» **What you should do**
Copy each record exactly, word for word.
[Supplied entries — start]
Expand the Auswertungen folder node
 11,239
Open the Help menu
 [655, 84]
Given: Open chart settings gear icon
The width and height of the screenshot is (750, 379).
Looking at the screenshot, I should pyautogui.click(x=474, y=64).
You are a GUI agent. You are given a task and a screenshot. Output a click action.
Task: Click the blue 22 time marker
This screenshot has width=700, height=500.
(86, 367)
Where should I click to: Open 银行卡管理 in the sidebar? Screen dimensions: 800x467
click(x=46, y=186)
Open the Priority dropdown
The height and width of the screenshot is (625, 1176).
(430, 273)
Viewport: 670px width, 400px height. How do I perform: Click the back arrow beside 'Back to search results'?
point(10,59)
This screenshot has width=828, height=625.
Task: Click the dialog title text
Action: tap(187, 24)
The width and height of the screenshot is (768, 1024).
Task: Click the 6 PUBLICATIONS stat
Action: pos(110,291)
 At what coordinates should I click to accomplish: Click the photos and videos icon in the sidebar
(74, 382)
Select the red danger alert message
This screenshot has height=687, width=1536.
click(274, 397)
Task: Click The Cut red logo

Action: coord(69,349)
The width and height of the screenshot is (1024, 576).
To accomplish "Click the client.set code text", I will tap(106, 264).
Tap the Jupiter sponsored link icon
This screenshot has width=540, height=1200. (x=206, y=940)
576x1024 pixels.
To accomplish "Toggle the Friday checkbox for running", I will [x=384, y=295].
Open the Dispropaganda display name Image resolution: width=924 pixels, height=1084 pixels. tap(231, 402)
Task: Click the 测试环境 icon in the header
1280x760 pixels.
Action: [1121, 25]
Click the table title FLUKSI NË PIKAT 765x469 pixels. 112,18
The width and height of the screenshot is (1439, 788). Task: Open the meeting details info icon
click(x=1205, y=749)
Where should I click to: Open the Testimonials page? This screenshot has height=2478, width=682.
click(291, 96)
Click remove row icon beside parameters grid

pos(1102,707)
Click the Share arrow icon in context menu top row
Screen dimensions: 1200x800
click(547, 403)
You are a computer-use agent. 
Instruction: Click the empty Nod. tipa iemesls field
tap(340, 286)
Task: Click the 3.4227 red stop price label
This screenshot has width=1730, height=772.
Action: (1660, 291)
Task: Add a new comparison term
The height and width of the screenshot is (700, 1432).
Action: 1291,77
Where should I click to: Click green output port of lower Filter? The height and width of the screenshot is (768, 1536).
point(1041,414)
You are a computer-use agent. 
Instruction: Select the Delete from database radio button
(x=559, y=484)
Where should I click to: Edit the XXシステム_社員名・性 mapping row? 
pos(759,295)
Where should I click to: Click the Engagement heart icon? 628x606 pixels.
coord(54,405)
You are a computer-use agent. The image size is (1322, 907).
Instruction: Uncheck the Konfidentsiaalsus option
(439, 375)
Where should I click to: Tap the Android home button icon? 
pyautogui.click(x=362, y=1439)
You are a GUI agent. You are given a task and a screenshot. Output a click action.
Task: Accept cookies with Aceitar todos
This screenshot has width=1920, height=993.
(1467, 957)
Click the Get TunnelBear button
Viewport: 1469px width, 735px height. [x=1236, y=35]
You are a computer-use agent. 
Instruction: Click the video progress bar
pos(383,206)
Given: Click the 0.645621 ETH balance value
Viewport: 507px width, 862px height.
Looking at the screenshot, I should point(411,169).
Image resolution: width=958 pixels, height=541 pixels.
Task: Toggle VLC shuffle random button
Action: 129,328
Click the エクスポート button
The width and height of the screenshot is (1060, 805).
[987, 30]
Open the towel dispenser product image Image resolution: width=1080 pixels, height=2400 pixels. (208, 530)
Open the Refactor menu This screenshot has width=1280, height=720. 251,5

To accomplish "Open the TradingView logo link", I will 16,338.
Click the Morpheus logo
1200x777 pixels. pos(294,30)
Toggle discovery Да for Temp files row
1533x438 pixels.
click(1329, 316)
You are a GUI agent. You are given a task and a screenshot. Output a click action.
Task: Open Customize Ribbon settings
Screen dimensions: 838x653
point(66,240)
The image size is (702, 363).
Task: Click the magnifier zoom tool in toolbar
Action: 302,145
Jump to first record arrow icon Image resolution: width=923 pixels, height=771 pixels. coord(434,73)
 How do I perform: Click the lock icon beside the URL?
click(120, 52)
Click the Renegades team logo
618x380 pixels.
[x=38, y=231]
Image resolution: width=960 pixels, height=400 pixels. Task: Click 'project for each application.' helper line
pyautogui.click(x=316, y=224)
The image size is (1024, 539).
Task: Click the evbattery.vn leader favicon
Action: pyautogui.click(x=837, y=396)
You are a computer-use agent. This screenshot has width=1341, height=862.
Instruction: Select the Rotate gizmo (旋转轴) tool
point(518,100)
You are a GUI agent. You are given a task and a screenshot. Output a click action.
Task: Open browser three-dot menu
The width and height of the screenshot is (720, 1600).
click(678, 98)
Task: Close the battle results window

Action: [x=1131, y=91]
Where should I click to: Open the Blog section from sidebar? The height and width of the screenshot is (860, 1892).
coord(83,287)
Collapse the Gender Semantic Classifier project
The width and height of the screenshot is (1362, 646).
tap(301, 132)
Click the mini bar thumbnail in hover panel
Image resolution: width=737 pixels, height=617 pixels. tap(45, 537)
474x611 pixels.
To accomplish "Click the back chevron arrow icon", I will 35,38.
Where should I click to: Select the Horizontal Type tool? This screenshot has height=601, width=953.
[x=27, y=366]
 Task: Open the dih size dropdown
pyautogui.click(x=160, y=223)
[Supplied entries — finish]
» **Solution to this problem**
Expand the Auswertungen folder node
 11,239
Open the Help menu
 [655, 84]
Given: Open chart settings gear icon
The width and height of the screenshot is (750, 379).
Looking at the screenshot, I should pyautogui.click(x=474, y=64).
You are a GUI agent. You are given a task and a screenshot. Output a click action.
Task: Click the blue 22 time marker
This screenshot has width=700, height=500.
(86, 367)
Where should I click to: Open 银行卡管理 in the sidebar? Screen dimensions: 800x467
click(x=46, y=186)
Open the Priority dropdown
The height and width of the screenshot is (625, 1176).
(430, 273)
Viewport: 670px width, 400px height. How do I perform: Click the back arrow beside 'Back to search results'?
point(10,59)
This screenshot has width=828, height=625.
Task: Click the dialog title text
Action: tap(187, 24)
The width and height of the screenshot is (768, 1024).
Task: Click the 6 PUBLICATIONS stat
Action: pos(110,291)
 At what coordinates should I click to accomplish: Click the photos and videos icon in the sidebar
(74, 382)
Select the red danger alert message
This screenshot has height=687, width=1536.
click(274, 397)
Task: Click The Cut red logo

Action: coord(69,349)
The width and height of the screenshot is (1024, 576).
To accomplish "Click the client.set code text", I will tap(106, 264).
Tap the Jupiter sponsored link icon
This screenshot has width=540, height=1200. (x=206, y=940)
576x1024 pixels.
To accomplish "Toggle the Friday checkbox for running", I will [x=384, y=295].
Open the Dispropaganda display name Image resolution: width=924 pixels, height=1084 pixels. tap(231, 402)
Task: Click the 测试环境 icon in the header
1280x760 pixels.
Action: [1121, 25]
Click the table title FLUKSI NË PIKAT 765x469 pixels. 112,18
The width and height of the screenshot is (1439, 788). Task: Open the meeting details info icon
click(x=1205, y=749)
Where should I click to: Open the Testimonials page? This screenshot has height=2478, width=682.
click(291, 96)
Click remove row icon beside parameters grid

pos(1102,707)
Click the Share arrow icon in context menu top row
Screen dimensions: 1200x800
click(547, 403)
You are a computer-use agent. 
Instruction: Click the empty Nod. tipa iemesls field
tap(340, 286)
Task: Click the 3.4227 red stop price label
This screenshot has width=1730, height=772.
Action: (1660, 291)
Task: Add a new comparison term
The height and width of the screenshot is (700, 1432).
Action: 1291,77
Where should I click to: Click green output port of lower Filter? The height and width of the screenshot is (768, 1536).
point(1041,414)
You are a computer-use agent. 
Instruction: Select the Delete from database radio button
(x=559, y=484)
Where should I click to: Edit the XXシステム_社員名・性 mapping row? 
pos(759,295)
Where should I click to: Click the Engagement heart icon? 628x606 pixels.
coord(54,405)
You are a computer-use agent. The image size is (1322, 907).
Instruction: Uncheck the Konfidentsiaalsus option
(439, 375)
Where should I click to: Tap the Android home button icon? 
pyautogui.click(x=362, y=1439)
You are a GUI agent. You are given a task and a screenshot. Output a click action.
Task: Accept cookies with Aceitar todos
This screenshot has width=1920, height=993.
(1467, 957)
Click the Get TunnelBear button
Viewport: 1469px width, 735px height. [x=1236, y=35]
You are a computer-use agent. 
Instruction: Click the video progress bar
pos(383,206)
Given: Click the 0.645621 ETH balance value
Viewport: 507px width, 862px height.
Looking at the screenshot, I should point(411,169).
Image resolution: width=958 pixels, height=541 pixels.
Task: Toggle VLC shuffle random button
Action: 129,328
Click the エクスポート button
The width and height of the screenshot is (1060, 805).
[987, 30]
Open the towel dispenser product image Image resolution: width=1080 pixels, height=2400 pixels. (208, 530)
Open the Refactor menu This screenshot has width=1280, height=720. 251,5

To accomplish "Open the TradingView logo link", I will 16,338.
Click the Morpheus logo
1200x777 pixels. pos(294,30)
Toggle discovery Да for Temp files row
1533x438 pixels.
click(1329, 316)
You are a GUI agent. You are given a task and a screenshot. Output a click action.
Task: Open Customize Ribbon settings
Screen dimensions: 838x653
point(66,240)
The image size is (702, 363).
Task: Click the magnifier zoom tool in toolbar
Action: 302,145
Jump to first record arrow icon Image resolution: width=923 pixels, height=771 pixels. coord(434,73)
 How do I perform: Click the lock icon beside the URL?
click(120, 52)
Click the Renegades team logo
618x380 pixels.
[x=38, y=231]
Image resolution: width=960 pixels, height=400 pixels. Task: Click 'project for each application.' helper line
pyautogui.click(x=316, y=224)
The image size is (1024, 539).
Task: Click the evbattery.vn leader favicon
Action: pyautogui.click(x=837, y=396)
You are a computer-use agent. This screenshot has width=1341, height=862.
Instruction: Select the Rotate gizmo (旋转轴) tool
point(518,100)
You are a GUI agent. You are given a task and a screenshot. Output a click action.
Task: Open browser three-dot menu
The width and height of the screenshot is (720, 1600).
click(678, 98)
Task: Close the battle results window

Action: [x=1131, y=91]
Where should I click to: Open the Blog section from sidebar? The height and width of the screenshot is (860, 1892).
coord(83,287)
Collapse the Gender Semantic Classifier project
The width and height of the screenshot is (1362, 646).
tap(301, 132)
Click the mini bar thumbnail in hover panel
Image resolution: width=737 pixels, height=617 pixels. tap(45, 537)
474x611 pixels.
To accomplish "Click the back chevron arrow icon", I will 35,38.
Where should I click to: Select the Horizontal Type tool? This screenshot has height=601, width=953.
[x=27, y=366]
 Task: Open the dih size dropdown
pyautogui.click(x=160, y=223)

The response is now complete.